Segundo informações divulgadas pelo jornal Notícias, os últimos levantamentos realizados para o projecto remontam a 2012, estando actualmente desactualizados face às condições existentes e às exigências para a continuidade da construção.
Obras foram interrompidas em 2017
A construção da Barragem Moamba-Major foi interrompida em 2017, depois de o Governo do Brasil suspender o financiamento do projecto. Na altura, apenas cerca de 10% das obras tinham sido executadas.
A infra-estrutura foi concebida para armazenar aproximadamente 250 milhões de metros cúbicos de água, assumindo um papel estratégico no reforço do abastecimento à Região Metropolitana de Maputo.

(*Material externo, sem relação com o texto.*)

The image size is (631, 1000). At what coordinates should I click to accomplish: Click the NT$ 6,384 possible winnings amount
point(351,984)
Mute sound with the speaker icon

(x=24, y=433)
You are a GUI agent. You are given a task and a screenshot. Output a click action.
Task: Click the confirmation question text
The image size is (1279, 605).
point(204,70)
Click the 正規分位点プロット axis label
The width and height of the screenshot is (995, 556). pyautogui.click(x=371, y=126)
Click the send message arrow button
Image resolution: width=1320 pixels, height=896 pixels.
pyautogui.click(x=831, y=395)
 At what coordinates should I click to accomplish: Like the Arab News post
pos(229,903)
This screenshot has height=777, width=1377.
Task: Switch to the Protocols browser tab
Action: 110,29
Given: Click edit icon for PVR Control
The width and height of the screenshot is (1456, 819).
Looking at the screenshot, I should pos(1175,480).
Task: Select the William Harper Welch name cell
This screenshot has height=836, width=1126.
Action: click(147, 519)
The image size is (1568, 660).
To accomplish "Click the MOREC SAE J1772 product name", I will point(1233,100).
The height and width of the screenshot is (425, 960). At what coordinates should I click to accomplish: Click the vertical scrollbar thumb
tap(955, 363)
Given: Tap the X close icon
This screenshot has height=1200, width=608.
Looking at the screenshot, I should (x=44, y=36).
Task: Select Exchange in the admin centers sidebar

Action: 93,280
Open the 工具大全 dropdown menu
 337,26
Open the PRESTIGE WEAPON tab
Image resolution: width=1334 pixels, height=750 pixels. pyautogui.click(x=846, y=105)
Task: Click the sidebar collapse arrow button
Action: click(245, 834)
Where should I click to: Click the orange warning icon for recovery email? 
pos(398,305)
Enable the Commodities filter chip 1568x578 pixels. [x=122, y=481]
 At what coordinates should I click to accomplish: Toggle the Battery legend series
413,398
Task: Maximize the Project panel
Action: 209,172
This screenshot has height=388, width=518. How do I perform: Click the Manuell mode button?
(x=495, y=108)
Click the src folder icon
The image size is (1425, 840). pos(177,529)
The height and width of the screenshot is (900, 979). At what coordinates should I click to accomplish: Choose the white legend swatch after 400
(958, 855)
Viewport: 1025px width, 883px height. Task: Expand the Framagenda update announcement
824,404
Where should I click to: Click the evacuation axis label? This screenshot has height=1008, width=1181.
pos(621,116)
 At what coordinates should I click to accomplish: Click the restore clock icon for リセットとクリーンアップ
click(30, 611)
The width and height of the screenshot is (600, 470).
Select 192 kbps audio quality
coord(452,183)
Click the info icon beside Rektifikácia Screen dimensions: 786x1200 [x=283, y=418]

Maputo e Matola podem beneficiar do projecto
Quando concluída, a barragem deverá contribuir para aumentar a disponibilidade de água para as cidades de Maputo e Matola, além das vilas de Boane e Marracuene.
Actualmente, o abastecimento da região depende principalmente das barragens de Corrumana e dos Pequenos Libombos, o que aumenta a importância estratégica de uma nova fonte de armazenamento de água.
A actualização dos estudos ambientais e sociais deverá permitir avaliar novamente os impactos do projecto e actualizar as medidas relacionadas com o reassentamento das comunidades, antes da eventual retoma das obras.
A Moamba-Major continua, assim, a ser considerada uma infra-estrutura importante para reforçar a segurança hídrica de Maputo, sobretudo perante o crescimento populacional e a crescente procura de água na região.